Re: [PATCH 1/5] mm: Introduce mm_struct.has_pinned

From: Linus Torvalds
Date: Mon Sep 28 2020 - 15:30:20 EST


On Mon, Sep 28, 2020 at 11:39 AM Jason Gunthorpe <jgg@xxxxxxxx> wrote:
>
> I prefer the version where read pin and write pin are symmetric. The
> PTE in the MM should not change once pinned.

The thing is, I don't really see how to do that.

Right now the write pin fastpath part depends on the PTE being
writable. That implies "this VM has access to this page".

For a read pin there simply is no other way to do it.

So we'd basically say "fast read pin only works on writable pages",
and then we'd have to go to the slow path if it isn't dirty and
writable.

And the slow path would then do whatever COW is required, but it
wouldn't mark the result dirty (and in the case of a shared mapping,
couldn't mark it writable).

So a read pin action would basically never work for the fast-path for
a few cases, notably a shared read-only mapping - because we could
never mark it in the page tables as "fast pin accessible"

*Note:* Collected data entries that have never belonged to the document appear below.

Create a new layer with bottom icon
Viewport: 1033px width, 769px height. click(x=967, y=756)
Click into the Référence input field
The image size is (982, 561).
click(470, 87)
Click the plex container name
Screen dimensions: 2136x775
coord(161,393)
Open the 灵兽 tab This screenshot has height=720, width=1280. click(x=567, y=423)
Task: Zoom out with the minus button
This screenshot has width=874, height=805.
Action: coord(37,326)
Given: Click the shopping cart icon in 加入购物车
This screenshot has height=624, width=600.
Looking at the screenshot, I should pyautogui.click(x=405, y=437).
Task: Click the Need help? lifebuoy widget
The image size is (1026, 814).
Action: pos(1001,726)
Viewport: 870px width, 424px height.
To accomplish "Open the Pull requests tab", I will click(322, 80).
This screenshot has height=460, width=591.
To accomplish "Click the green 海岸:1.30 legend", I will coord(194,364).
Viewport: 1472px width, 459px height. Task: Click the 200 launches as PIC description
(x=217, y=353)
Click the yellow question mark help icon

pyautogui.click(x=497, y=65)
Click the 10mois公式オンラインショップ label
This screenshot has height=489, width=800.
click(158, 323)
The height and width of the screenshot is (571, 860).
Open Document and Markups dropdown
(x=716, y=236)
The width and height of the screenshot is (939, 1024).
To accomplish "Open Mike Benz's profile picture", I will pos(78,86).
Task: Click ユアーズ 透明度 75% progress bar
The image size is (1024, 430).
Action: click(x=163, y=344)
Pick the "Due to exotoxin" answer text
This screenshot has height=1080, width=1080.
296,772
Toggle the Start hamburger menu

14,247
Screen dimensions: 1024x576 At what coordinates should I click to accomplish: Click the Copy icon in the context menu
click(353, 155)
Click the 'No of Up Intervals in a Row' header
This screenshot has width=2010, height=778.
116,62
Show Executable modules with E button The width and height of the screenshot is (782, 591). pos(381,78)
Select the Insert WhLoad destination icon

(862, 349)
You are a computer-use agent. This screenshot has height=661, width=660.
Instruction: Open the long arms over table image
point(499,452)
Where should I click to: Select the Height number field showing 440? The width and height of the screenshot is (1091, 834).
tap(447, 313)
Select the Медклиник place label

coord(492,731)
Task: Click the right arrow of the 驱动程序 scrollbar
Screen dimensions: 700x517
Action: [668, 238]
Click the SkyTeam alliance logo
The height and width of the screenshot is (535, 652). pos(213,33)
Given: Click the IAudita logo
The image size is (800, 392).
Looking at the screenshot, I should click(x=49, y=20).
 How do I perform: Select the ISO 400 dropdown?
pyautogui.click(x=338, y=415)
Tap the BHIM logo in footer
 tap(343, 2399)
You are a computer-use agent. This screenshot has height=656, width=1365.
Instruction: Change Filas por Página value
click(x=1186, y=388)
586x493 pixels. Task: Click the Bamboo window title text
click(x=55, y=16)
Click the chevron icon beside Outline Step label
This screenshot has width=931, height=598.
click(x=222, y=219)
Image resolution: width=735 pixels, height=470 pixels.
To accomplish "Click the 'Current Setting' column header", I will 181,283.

See the problem? A read-only pin is fundamentally different from a
write one, because a write one has that fundamental mark of "I have
private access to this page" in ways a read one simply does not.

So we could make the requirement be that a pinned page is either

(a) from a shared mapping (so the pinning depends on the page cache
association). But we can't test this in the fast path.

or

(b) for a private mapping we require page_mapcount() == 1 and that
it's writable.

but since (a) requires the mapping type, we can't check in the fast
path - we only have the PTE and the page. So the fast-path can only
"emulate" it by that "writable", which is a proper subset of (a) or
(b), but it's not something that is in any way guaranteed.

End result: FOLL_PIN would really only work on private pages, and only
if you don't want to share with the page cache.

And it would basically have no advantages over a writable FOLL_PIN. It
would break the association with any backing store for private pages,
because otherwise it can't follow future writes.

Linus